[start TEXT EXCERPT]

Thanks Tim, that fits with my observations. I will be back on it on the 13th and see what effects upgrading the required RPMs has.

Sid


On Sat, 3 Aug 2024, 01:41 Cutts, Tim, <tim.cutts@astrazeneca.com> wrote:

Generally speaking as a best practice I’d perform such things with no jobs running, but some upgrades you can allow without it.  Upgrading a package, even one which is currently in use by a running job, does not necessarily kill the job.  For example, upgrading a shared library won’t kill existing tasks, since they already have an open file handle on the old library version, so they will continue to use it.  New processes starting will pick up the new replacement version.  Obviously that has some risks, depending on what the job is, especially if the behaviour is different and this isn’t just a bug fix release.

 

I’ve certainly done some security patches in the past on live systems; for example upgrading openssh.  You need to take a risk based approach to it.  The lowest risk approach is to submit an exclusive job as root to drain the node, run the update and then reboot it.  But you might be waiting a long time, which is unacceptable for high severity security patches.  The higher risk is to use some other mechanism to run the update anyway; ansible, dsh, whatever your process is.

[end TEXT EXCERPT]
[start INPUT DATA]

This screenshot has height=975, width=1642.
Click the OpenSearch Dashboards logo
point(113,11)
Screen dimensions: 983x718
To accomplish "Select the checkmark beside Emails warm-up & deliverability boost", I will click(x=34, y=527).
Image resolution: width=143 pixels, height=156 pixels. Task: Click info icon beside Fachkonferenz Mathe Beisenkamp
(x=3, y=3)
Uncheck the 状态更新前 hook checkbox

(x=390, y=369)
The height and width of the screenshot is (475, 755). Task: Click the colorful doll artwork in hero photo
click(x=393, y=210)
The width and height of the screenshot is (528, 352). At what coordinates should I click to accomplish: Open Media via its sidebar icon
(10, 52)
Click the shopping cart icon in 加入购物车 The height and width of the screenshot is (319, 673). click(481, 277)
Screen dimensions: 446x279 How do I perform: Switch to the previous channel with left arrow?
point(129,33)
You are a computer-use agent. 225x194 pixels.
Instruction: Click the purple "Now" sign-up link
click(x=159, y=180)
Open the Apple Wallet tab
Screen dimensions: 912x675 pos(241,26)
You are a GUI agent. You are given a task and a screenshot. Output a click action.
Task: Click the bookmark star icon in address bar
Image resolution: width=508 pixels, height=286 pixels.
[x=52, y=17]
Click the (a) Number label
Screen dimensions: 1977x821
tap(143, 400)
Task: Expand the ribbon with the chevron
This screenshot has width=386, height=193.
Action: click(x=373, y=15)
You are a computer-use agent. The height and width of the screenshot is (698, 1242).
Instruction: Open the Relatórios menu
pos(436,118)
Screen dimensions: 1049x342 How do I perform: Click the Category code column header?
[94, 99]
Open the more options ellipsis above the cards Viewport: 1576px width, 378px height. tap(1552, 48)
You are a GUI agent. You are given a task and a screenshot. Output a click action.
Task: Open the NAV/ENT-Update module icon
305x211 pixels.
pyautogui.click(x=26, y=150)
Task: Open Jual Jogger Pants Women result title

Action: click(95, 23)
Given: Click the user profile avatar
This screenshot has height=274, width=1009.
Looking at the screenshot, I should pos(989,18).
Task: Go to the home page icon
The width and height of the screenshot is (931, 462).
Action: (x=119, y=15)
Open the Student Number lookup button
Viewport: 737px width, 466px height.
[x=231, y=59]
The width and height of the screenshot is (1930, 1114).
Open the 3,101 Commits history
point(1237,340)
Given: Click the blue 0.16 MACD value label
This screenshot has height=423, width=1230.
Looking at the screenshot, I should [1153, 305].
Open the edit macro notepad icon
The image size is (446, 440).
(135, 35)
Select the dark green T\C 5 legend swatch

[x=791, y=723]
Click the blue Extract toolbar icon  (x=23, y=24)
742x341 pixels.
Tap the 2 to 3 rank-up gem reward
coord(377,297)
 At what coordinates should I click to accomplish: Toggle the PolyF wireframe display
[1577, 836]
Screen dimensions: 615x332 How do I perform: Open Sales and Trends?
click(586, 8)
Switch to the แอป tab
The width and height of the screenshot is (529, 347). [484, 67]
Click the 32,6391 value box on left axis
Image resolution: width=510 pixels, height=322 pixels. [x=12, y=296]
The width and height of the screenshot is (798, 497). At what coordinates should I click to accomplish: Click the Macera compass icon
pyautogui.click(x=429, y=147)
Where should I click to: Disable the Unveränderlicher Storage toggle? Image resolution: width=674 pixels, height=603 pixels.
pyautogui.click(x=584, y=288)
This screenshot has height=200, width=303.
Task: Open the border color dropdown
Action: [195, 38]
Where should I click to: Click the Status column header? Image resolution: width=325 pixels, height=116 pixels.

[end INPUT DATA]

= DIRECTIVES =
a – Write out the part of the email about upgrades from "Generally speaking as" to "bug fix release.".
b – Extract each line of the rows that contains the word "Instruction".

= ANSWER LIST =
a –
Generally speaking as a best practice I’d perform such things with no jobs running, but some upgrades you can allow without it.  Upgrading a package, even one which is currently in use by a running job, does not necessarily kill the job.  For example, upgrading a shared library won’t kill existing tasks, since they already have an open file handle on the old library version, so they will continue to use it.  New processes starting will pick up the new replacement version.  Obviously that has some risks, depending on what the job is, especially if the behaviour is different and this isn’t just a bug fix release.

b –
Instruction: Click the purple "Now" sign-up link
Instruction: Open the Relatórios menu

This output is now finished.